B.C. Supreme Court Justice Geoffrey Gomery was specific in the injunction that the fire needed to be put out because it was burning in dry conditions near an aviation fuel tank farm.

Camp residents had refused requests to extinguish the fire despite the increasing risk of wildfires.

RCMP placed a large exclusion zone around Camp Cloud on Thursday as the dismantling began. They said they would arrest anyone, including media, who violated the zone.

“Our paramount concern is safety,” said Panesar.

“We ensure that everybody is out of the exclusion zone and then the City of Burnaby can come in and start cleaning up the protest site.”

City crews brought in heavy equipment into the camp shortly after the arrests and began removing belongings and bringing down structures.

Dipak Dattani, Burnaby’s acting city manager, said crews were doing an inventory of any personal property, as well as of the structures on the site.

“Once that is done, we will then start looking at dismantling.

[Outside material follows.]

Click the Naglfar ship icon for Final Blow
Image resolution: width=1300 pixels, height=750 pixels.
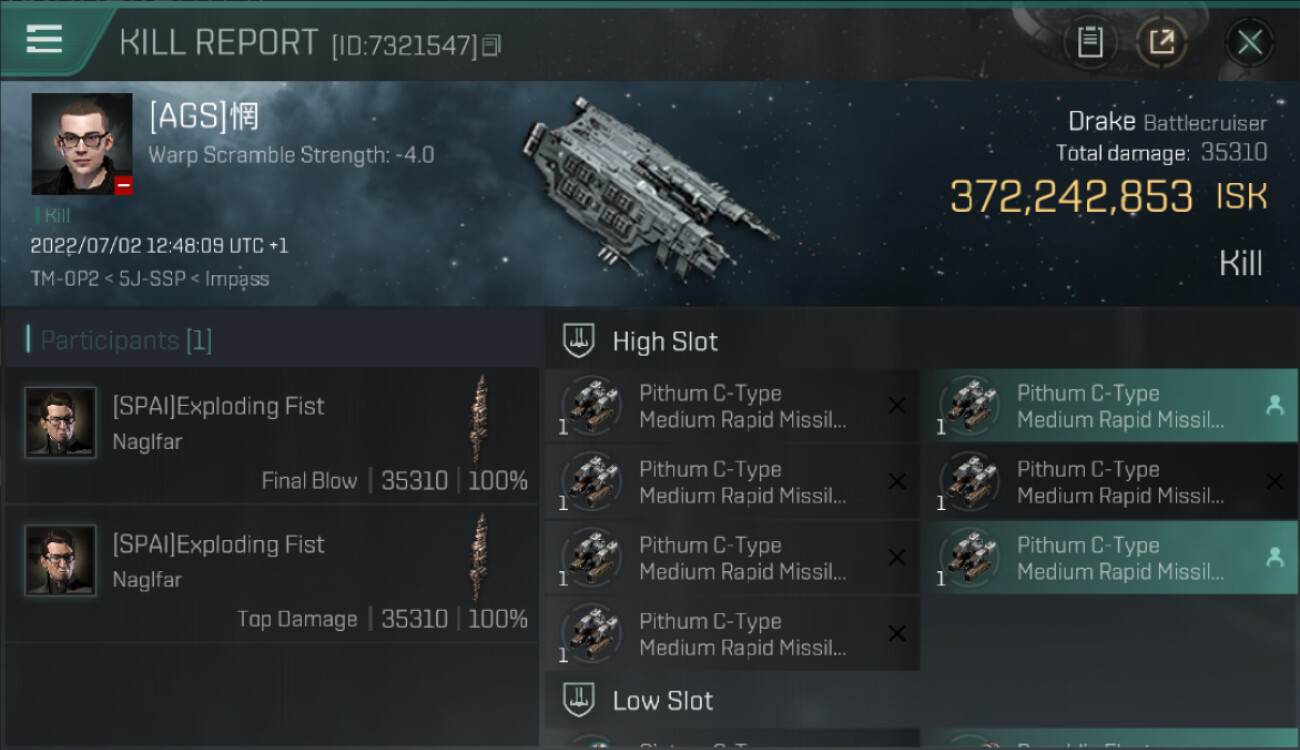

To give you a date or time, it’s hard for me to say right now because we just got on the site.”

Hazardous materials, needles or other dangerous items were among the things crews were checking for before dismantling could begin, Dattani said.

Peaceful protests are still permitted, but when public safety is threatened, the City of Burnaby has to act, he said.

The nearby Indigenous protest site wasn’t included in the injunction application.

The City of Burnaby allowed the Watch House to stay because it had already agreed to several key conditions, including removal of its sacred fire.

“The city asked it to be removed so there was a proper ceremony with Indigenous elders and (the sacred fire) was removed until after the fire ban,” Berman said.

Camp Cloud has grown since last November when opponents of the Trans Mountain pipeline expansion parked a single trailer at the gates of the Kinder Morgan tank farm on Burnaby Mountain.

The camp grew to include two-storey structures, several vehicles and a makeshift shower.

RCMP said that since March they’ve arrested 217 people under a court-ordered injunction that restricts protesters from within five metres of sites in Burnaby where work related to the pipeline expansion is underway.

It has also become a rallying point for demonstrators opposed to the pipeline’s expansion, which would more than triple the amount of bitumen and other oil products moving from near Edmonton to Burnaby for shipping overseas by tanker.

As opposition built against the expansion, the federal government offered $4.5 billion to purchase the project. Kinder Morgan is presenting that offer to its shareholders and expects the sale will be approved later this month or in September.

The purchase price, which includes the existing pipeline, pumping stations, rights of way and the Westridge marine terminal in Burnaby, does not cover the construction costs of building the new pipeline, previously estimated at about $7.4 billion.